Por Jorge Elías, Télam.-

Poco antes de su muerte, Abu Bakr al Baghdadi, alias el califa Ibrahim, había reformulado la distribución geográfica del Daesh, ISIS o Estado Islámico en una veintena de países. El divorcio de las huestes del otro difunto más buscado por Estados Unidos, Osama bin Laden, selló las diferencias. El autoproclamado califato supuso algo ajeno al ideario de Al Qaeda.

Un estadio superior: establecerse en regiones bajo el imperio de la sharia (ley islámica), de modo de aprovechar el malhumor social frente al maltrato de las autoridades chiitas, aupadas por Irán y tropas extranjeras, contra la otra rama del Islam, la sunita.

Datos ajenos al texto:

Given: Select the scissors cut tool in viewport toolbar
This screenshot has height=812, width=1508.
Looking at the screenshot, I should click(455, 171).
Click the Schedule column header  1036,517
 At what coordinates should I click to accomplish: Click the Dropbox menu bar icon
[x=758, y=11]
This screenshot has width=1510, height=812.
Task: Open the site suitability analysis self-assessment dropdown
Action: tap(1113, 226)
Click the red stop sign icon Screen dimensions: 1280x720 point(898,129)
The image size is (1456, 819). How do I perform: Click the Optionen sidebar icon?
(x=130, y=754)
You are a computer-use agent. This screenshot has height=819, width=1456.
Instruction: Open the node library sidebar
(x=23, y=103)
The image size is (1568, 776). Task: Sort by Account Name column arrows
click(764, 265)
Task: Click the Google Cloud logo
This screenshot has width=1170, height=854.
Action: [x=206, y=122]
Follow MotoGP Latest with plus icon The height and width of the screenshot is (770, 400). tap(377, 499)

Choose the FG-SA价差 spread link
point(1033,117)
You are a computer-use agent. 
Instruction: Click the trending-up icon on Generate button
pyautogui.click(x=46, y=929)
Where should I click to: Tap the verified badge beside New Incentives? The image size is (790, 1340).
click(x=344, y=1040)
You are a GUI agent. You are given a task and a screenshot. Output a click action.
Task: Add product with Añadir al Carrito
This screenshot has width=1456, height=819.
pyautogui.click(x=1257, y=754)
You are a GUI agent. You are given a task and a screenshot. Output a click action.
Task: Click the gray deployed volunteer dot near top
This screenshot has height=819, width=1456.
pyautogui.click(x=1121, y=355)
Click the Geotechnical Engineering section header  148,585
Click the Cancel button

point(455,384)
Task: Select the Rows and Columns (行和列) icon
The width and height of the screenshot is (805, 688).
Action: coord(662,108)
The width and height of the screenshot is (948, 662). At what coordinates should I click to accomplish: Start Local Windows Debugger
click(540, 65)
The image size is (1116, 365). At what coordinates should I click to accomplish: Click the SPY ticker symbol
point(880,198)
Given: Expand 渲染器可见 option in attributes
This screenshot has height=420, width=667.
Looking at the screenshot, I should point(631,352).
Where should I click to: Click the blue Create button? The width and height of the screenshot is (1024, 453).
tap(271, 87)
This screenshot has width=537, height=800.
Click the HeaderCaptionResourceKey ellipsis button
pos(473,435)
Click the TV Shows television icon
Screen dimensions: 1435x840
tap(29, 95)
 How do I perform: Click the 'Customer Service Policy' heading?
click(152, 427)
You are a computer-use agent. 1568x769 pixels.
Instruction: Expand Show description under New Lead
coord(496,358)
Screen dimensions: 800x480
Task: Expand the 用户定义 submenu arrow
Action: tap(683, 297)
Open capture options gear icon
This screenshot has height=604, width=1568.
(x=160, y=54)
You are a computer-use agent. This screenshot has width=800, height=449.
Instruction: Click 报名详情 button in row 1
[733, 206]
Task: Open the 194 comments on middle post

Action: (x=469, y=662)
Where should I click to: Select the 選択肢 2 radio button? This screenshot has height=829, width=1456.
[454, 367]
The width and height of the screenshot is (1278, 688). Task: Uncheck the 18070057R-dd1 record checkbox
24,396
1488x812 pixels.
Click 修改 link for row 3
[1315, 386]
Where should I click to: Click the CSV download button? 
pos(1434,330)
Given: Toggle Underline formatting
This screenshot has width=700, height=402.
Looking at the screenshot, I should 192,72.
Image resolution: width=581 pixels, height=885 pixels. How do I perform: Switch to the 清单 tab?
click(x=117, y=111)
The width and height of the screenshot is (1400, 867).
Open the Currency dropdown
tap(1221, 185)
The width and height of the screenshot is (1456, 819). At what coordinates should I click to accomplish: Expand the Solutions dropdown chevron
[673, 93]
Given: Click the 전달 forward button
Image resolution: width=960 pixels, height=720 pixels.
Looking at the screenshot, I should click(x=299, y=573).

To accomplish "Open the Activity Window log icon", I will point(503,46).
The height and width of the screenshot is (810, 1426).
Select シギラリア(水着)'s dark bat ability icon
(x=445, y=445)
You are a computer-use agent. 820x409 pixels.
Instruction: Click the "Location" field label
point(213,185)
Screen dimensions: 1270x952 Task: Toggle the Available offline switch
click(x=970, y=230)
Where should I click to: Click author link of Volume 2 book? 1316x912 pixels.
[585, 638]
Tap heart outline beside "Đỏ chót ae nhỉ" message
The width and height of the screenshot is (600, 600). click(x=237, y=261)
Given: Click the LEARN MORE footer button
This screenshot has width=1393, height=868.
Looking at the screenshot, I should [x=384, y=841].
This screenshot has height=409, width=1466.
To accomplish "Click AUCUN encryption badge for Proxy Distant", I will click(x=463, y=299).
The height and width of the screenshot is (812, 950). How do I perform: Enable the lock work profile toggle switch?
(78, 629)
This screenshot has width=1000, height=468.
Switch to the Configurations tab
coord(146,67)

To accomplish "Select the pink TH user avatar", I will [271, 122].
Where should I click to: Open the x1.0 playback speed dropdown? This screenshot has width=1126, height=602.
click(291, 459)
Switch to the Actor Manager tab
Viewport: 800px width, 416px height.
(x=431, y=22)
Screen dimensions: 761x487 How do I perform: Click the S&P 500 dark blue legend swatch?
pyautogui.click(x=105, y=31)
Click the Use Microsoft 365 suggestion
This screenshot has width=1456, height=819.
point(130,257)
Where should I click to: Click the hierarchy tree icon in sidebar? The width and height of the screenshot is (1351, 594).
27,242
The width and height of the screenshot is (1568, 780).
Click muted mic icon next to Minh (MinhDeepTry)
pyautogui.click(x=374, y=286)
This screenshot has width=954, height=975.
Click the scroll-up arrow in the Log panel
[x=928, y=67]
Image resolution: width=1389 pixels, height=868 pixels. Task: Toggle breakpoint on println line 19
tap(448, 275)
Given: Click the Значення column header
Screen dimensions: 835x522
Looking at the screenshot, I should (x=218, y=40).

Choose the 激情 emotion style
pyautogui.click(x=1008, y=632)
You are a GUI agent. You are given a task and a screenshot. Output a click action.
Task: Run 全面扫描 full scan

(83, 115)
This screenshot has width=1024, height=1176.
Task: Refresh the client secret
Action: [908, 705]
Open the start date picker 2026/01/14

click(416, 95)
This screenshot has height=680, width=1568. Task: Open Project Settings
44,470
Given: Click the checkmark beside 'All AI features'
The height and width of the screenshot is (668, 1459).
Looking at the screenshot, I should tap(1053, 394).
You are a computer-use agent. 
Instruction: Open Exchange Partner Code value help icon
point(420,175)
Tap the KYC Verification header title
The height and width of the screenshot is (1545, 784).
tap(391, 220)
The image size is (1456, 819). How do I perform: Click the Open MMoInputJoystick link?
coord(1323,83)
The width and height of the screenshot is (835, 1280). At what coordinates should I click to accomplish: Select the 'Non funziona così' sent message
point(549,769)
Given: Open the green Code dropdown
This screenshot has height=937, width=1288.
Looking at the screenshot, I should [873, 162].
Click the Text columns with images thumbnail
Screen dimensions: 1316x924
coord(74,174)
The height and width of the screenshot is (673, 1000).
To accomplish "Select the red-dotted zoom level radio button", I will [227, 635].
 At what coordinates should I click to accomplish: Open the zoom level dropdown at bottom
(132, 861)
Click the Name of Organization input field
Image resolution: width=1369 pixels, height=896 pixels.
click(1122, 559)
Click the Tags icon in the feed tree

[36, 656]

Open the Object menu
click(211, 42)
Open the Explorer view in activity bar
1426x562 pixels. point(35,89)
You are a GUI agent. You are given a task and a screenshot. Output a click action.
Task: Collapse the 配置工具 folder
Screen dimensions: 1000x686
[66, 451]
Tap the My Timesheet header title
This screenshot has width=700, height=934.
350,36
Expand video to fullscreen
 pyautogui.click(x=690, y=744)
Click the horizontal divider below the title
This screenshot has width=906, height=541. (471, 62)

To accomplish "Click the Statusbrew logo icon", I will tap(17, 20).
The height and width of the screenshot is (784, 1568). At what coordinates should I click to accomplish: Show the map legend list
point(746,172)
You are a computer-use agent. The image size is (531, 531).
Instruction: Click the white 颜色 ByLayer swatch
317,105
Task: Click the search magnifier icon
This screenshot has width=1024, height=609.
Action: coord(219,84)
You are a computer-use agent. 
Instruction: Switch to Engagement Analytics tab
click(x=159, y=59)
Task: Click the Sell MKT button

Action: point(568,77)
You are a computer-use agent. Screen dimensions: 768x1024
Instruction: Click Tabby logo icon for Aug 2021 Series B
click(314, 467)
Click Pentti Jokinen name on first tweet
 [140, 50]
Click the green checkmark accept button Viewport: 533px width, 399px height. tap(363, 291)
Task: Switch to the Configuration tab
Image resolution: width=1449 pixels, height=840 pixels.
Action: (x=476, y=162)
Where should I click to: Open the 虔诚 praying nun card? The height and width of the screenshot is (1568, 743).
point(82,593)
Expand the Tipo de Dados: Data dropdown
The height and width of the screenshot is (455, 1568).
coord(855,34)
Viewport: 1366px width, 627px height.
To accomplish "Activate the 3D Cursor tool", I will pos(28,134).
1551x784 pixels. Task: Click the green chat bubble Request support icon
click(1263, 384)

De pronto, un grupo de hombres vestidos de negro arribó a Mosul, la segunda ciudad de Irak. Despuntaba junio de 2014. Portaban armas, pero, a diferencia de soldados iraquíes, mandones y corruptos, se mostraban respetuosos.

Con su presencia cesaron los saqueos. Un día decidieron retirar los bloques de hormigón que afeaban las fachadas ¿Era el final del caos derivado de la guerra iniciada con la invasión de Estados Unidos y sus aliados en 2003? Pocos sabían quiénes eran. Acaso miembros del viejo ejército de Saddam Hussein o radicales de Al Qaeda. Eran lobos con piel de cordero.

La guerra en Siria desde 2011, en medio de la Primavera Árabe, tendió un puente para desplazarse a ese territorio después de haber sentado sus reales en Irak. En ambos países sometieron a millones de personas a un régimen de terror y captaron a miles de reclutas de más de 110 nacionalidades.

La pérdida del califa Ibrahim es sólo un alivio. La victoria de Donald Trump, como la de Barack Obama cuando cayó Bin Laden en Pakistán en 2011, puede ser el fin de una era, no necesariamente de la organización ni de la ideología.

El Daesh, como odia ser llamado, no tuvo piedad con cristianos, yazidíes y otras minorías ni respetó fronteras con sus atentados.

Las fuerzas especiales de Estados Unidos localizaron a Baghdadi en el norte de Siria, gracias a la colaboración de los kurdos, dejados a su merced frente al ejército turco y sus socios por el repliegue de las tropas norteamericanas.

Así, las Fuerzas de Siria Democrática, lideradas por los kurdos, tomaron Baghuz, último bastión del Daesh, después de cinco años de combates. El primero en enterarse fue Vladimir Putin, el mayor defensor del régimen sirio. Bashar al Assad salió fortalecido por la presencia rusa y el intercambio de favores con el presidente de Turquía, Recep Tayip Erdogan, empeñado en exterminar a los kurdos.

El califato se quedó sin califa después haber creado un Estado paralelo en Irak y en Siria, con Mosul y Raqqa como capitales. La capacidad de autofinanciarse, con una fortuna calculada en 2015 en 2.000 millones de dólares provenientes del crimen organizado, sentó un precedente ineluctable.

Al Qaeda, en forma paralela, apuntalaba sus filiales en Afganistán, Somalia, Yemen y el norte de África. Los del Daesh tienen su propio manual, titulado The Management of Savagery (La gestión de la barbarie). Lo escribió un tal Abu Bakr Naji, muerto durante un ataque aéreo de Estados Unidos en 2018. La yihad, dice, sobrevive a sus líderes.